Saturday, June 27, 2026

Happy Things for Summer 2026

 Like Monty Python would say; "and now for something completely different".

I love the way the late afternoon sun looks in this room as I read

I am feeling physically and mentally better.
My yards loved the rain - I have healthy looking shrubs out front, including the Crepe Myrtle that I was so worried about last summer.
Took a solo beach vacay.
Working on home projects that spark creativity and create cozy.
Reading good books for two book clubs, and just for me.
Getting regular pedicures and side trips to a winery.
Giving myself more breaks from cooking - leaving the oven off.
Planning a family meal for July.
Focusing on my "best life" goals.

Overall, I feel like I am in a healthier place than I was last summer.  No big worries with the kids, money, or the house. All of my spaces have been refreshed and made to accommodate my comfort. I have a list of things to work on, but I am not pushing myself with time and energy. Looks like summer will be a scorcher so I will prioritize water, relaxation, and self-care.  Right now, life feels good! 


Saturday, June 13, 2026

That old familiar feeling

I was telling a friend of mine that every overworked mom reaches a point where she needs a break.  Maybe she doesn't want to continue being not only a breadwinner, but chief cook, cleaner, laundress, and admin.  Maybe she needs a hot shower, a nap, and someone else to pull the load for a bit.
That break never seemed to come for me.  And rather than rock the boat too hard, I just kept doing what I knew I was good at.  Then after Mark died, I found I felt super angry about having to cook for myself.  I tried easy meals, or cooking one big batch of something, or just making sandwiches.  But every time, I felt like I still wasn't getting a break.  And never would.

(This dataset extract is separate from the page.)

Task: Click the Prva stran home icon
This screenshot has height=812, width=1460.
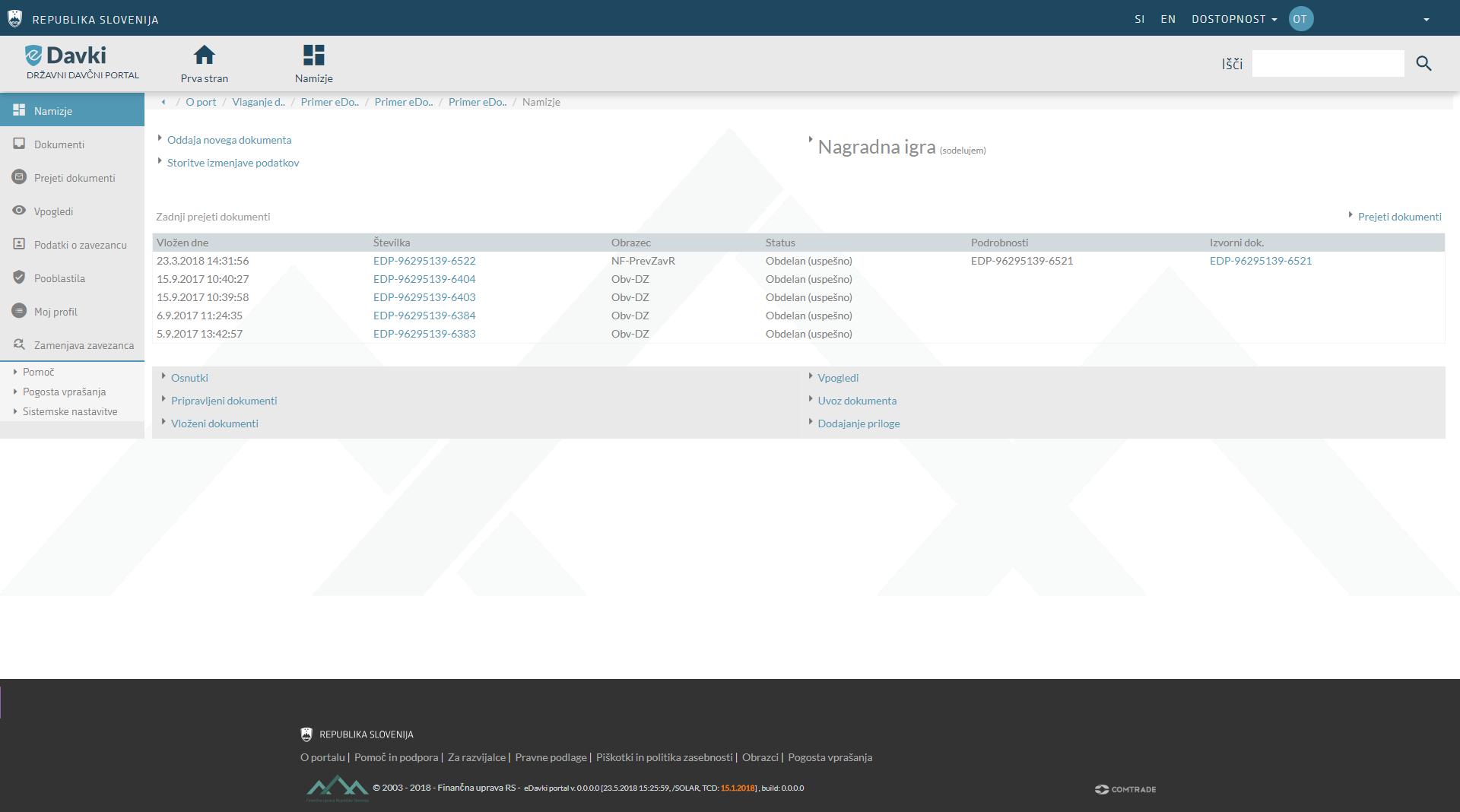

even simple meals make me feel mad

The male therapist I was talking to (before the current one) said "yeah, but now you can eat whatever you want".  But I was doing that anyway and I still have to do the work: making a menu and list, shopping, schlepping, storing, preparing, serving, loading the dishwasher.  Why did I take it all on?  Maybe it was my love language, or a trade-off for peace in the house.
My question is: when was it going to be my turn to be cared for?  There has never been a time that someone took care of adult me by providing me with meals.  I even made lunches for Mark when he was working from home.  (and to be fair, he did thank me often)  I have so much built up resentment and anger about it.  I feel like I created, or at least contributed, to the problem.
Sitting in my kitchen yesterday, thinking about what I was going to pack for meals over the weekend made me so mad I cried.  So I really need to try to figure this out for myself.  Something tells me its a bigger issue than just cooking.  But for the rest of the summer, I am dropping down to cooking meals for myself only two days a week. 
I am determined to get to the heart of this and resolve it.